Today we celebrate the Patron Saint of this land, George. It should have nothing to do with flags, or nationalism, or dragons. George was a soldier, but one who fought for the army of the Lord, who obeyed not the rulers of the world but God. In his life and his death he bore witness to the saving death and resurrection of Jesus Christ, and valued heavenly things above those of the earth.
            We celebrate S. George because he bore witness to his faith during the persecution of the Church by the Roman emperor, Diocletian. Above all else and regardless of the cost he put his trust in the love of God shown to the world in Christ Jesus, and we should do the same. We should do the same because then we are truly following Christ – we are living out our faith in our lives so that the world may believe. The world will not like this, it will prefer us to submit to its ways, to acquiesce, to sell the Gospel short for the sake of a quiet and an easy life.

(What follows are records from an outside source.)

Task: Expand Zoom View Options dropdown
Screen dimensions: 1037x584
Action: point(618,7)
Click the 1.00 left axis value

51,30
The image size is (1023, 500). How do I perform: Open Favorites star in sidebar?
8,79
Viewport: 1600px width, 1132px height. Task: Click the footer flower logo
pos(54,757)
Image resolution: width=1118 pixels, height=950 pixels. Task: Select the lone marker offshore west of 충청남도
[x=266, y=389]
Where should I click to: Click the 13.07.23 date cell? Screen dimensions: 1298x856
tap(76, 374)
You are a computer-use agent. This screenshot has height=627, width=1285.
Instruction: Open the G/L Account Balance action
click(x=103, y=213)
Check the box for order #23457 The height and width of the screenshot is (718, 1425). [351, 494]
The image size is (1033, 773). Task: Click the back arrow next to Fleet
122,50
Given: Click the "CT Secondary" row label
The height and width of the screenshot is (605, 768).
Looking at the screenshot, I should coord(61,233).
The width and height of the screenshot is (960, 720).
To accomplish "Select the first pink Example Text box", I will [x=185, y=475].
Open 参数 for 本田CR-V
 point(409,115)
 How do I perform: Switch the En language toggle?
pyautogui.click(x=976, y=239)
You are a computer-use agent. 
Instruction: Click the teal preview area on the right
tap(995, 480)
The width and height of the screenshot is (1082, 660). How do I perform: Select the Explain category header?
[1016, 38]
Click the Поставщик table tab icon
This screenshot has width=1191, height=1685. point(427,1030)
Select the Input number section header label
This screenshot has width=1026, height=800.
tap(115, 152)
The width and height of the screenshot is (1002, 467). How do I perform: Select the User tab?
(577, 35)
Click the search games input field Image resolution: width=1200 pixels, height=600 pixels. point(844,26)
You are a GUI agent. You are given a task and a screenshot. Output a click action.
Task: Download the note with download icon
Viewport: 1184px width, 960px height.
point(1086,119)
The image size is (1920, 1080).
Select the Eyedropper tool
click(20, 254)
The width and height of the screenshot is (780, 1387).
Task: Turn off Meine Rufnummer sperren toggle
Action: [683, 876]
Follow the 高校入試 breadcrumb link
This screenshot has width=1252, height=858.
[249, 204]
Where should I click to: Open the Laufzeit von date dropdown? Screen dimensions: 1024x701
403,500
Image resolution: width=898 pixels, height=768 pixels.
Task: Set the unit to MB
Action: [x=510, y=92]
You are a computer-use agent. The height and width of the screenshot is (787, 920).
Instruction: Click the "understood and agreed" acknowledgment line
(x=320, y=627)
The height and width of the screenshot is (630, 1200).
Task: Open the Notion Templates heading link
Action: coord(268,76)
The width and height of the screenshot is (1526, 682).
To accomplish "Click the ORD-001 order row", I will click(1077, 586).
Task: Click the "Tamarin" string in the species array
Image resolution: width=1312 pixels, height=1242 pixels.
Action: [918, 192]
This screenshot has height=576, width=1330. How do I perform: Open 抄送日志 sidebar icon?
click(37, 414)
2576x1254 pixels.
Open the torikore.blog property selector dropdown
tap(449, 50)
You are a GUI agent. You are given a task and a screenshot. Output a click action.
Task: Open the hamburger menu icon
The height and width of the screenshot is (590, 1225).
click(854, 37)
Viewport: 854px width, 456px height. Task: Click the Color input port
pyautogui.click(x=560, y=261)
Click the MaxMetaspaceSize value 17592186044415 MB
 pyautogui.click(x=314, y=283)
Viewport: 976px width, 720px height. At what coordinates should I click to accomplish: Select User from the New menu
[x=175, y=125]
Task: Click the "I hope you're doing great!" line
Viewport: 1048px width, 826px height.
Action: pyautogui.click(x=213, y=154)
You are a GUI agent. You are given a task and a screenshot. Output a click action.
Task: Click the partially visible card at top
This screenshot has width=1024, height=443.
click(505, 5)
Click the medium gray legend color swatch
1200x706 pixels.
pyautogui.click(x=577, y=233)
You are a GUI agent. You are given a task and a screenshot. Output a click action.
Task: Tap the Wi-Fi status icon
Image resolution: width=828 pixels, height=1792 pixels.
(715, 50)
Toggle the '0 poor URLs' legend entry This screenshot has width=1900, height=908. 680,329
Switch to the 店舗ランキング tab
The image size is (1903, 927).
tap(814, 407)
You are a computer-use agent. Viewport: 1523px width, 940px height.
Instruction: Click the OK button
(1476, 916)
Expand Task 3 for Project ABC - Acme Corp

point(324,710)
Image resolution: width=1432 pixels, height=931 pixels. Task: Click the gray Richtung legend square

            We see this in today’s Gospel: Our Lord tells us that the world will hate us because it has hated him first. The world hates, whereas Christians love – we love each other, we love our enemies, but above all else we love Christ and through him God the Father. We love the God who for love of us and all creation opened his arms on the Cross to embrace it with his love. The world’s reaction is to reject the God who created it, to reject his love and to hate all that he is. Thus while we are in the world we cannot be ofthe world – we cannot let who and what we are and what we do come from hatred, but rather from love alone.
            We may face persecution for our faith, we may be mocked or dismissed as irrelevant, outdated or insignificant, we may even lose our lives. But whatever happens we cannot do anything other than be filled with the joy of the Resurrection, the joy of him who overcomes the world, who saves it. We are servants of our heavenly master – we are obedient to him, and to him above all else. Like S. George we are obedient to the one who loves us, so that we may proclaim his saving truth to the world. So we can be like those in the vision of S. John who ‘have conquered by the blood of the Lamb and the word of their testimony, for they loved not their lives even unto death’ (Rev 12:11). We can prefer nothing to Christ, and in this we will follow the example of S. George, his life, and his death. The world will hate us for this, dismissing us as zealots, extremists, or religious fanatics; it may even try to ignore us. But through living lives of faith and trust in God and showing that faith and trust in our lives, in loving service of him who died for us, we bear witness to the truth which sets us free. It is a freedom the world cannot understand – it dislikes it and cannot control it – it shows the tyranny of the world for what it is.
            So let us celebrate the glory of bearing witness to Christ in all things, so that the world may believe in the God who loves them and saves them – Father, Son, and Holy Spirit, to whom be ascribed as is most right, and just, all might, majesty, glory, dominion, and power, now and forever.